EXERCISE OBJECTIVE >>
Decide whether each statement below agrees with the eclipse text: (a) a solar eclipse happens at full moon; (b) between four and seven eclipses typically occur every year; (c) if the moon orbited in the same plane as the ecliptic, there would be at least 24 eclipses every year. For each, answer yes or no and quote the words of the text that settle it.
>> Begin TEXT
A solar eclipse happens at new moon, when the moon passes between the sun and Earth. A lunar eclipse happens at full moon, when the Earth, sun and moon align in space, with Earth between the sun and moon. During a lunar eclipse, Earth’s shadow falls on the full moon because the Sun, earth and Moon are in a straight line. We typically have between four and seven eclipses – some partial, some total, some lunar and some solar every year. But, why aren’t there eclipses at every full and new moon?

The moon takes about a month to orbit around the Earth. If the moon orbited in the same plane as the ecliptic, we would have a minimum of two eclipses every month. There’d be an eclipse of the moon at every full moon. And, approximately two weeks later there’d be an eclipse of the sun at new moon for a total of at least 24 eclipses every year. So, why don’t we?
>> End TEXT
>> Begin DATA EXTRACT
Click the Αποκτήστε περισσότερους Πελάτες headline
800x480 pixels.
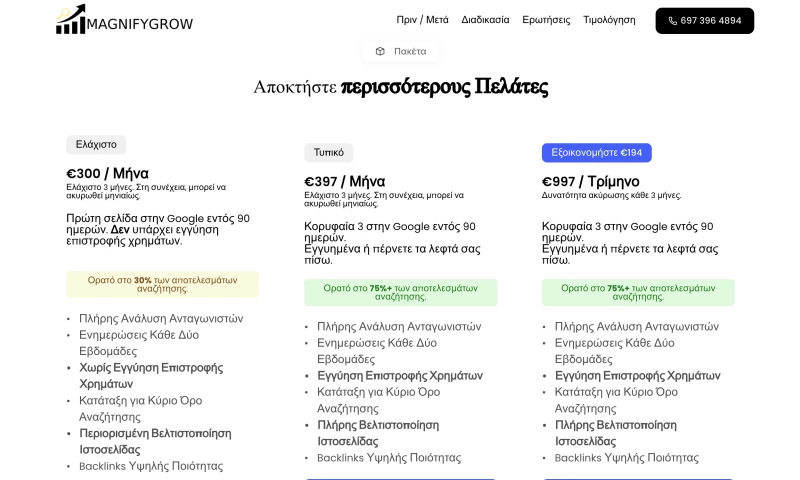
>> End DATA EXTRACT
REPLY >>
(a) No: "A solar eclipse happens at new moon"
(b) Yes: "We typically have between four and seven eclipses"
(c) Yes: "for a total of at least 24 eclipses every year"